No era la primera vez que veía una aspiradora, pero todavía no había reflexionado sobre su condición. Me acerqué a ella a gatas, para estar a su altura; sabía que uno siempre tiene que ponerse al mismo nivel que lo que examina. Seguí su cabeza y puse la mejilla sobre la moqueta para observar qué ocurría. Era un milagro: el aparato engullía las realidades materiales que encontraba a su paso y las transformaba en inexistencia.

Sustituía el algo por la nada: aquella sustitución sólo podía ser una obra divina.

Recordaba vagamente haber sido Dios no hacía tanto tiempo. A veces, oía en mi cabeza una voz profunda que me hundía en insondables tinieblas y me decía "¡Recuerda! ¡Yo soy quien vive en ti! ¡Recuerda!" No tenía una opinión claro al respecto, pero mi divinidad me parcía de las más aceptables y agradables.

De repente, me encontré con un hermano: la aspiradora. ¿Acaso podía existir algo más divino que aquella aniquilación pura y simple?
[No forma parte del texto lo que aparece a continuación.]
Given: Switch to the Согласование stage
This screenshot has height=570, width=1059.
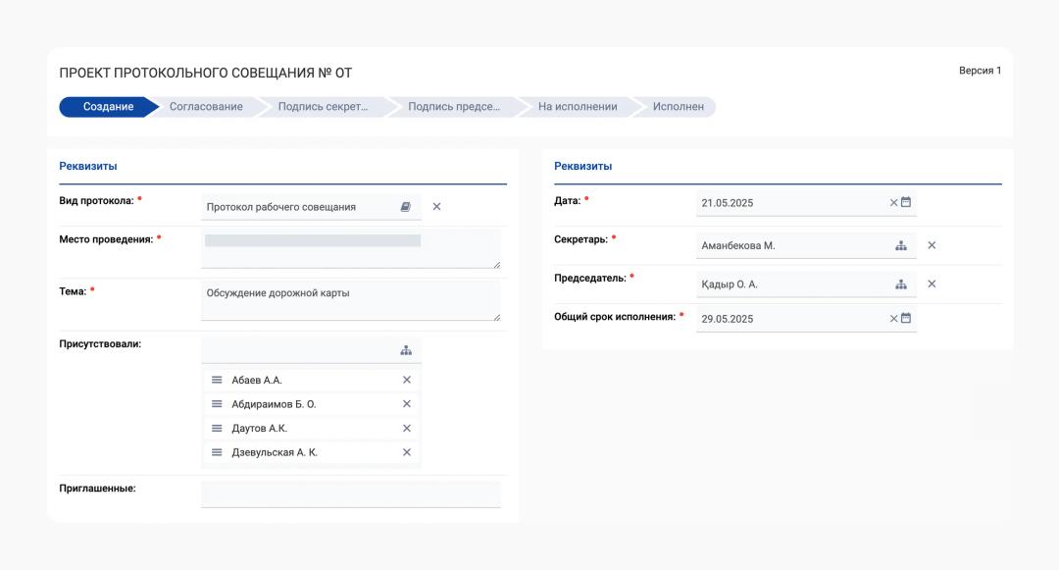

Por más que considerase que un Dios nada tiene que demostrar, me habría gustado ser capaz de protagonizar un prodigio semejante, una tarea tan metafísica.

"Anch'io sono pittore!" exclamó il Corrigio al contemplar los cuadros de Rafael por primera vez. Con idéntico entusiasmo, yo estaba a punto de gritar: "¡Yo también soy una aspiradora!"

En el último segundo recordé que tenía que emplear bien mis recursos: se suponía que poseía dos palabras en mi activo, no se trataba de perder credibilidad soltando frases enteras. Pero tenía mi tercera palabra.

Sin más demora, abrí la boca y acompasé las cinco sílabas: "¡Aspiradora!"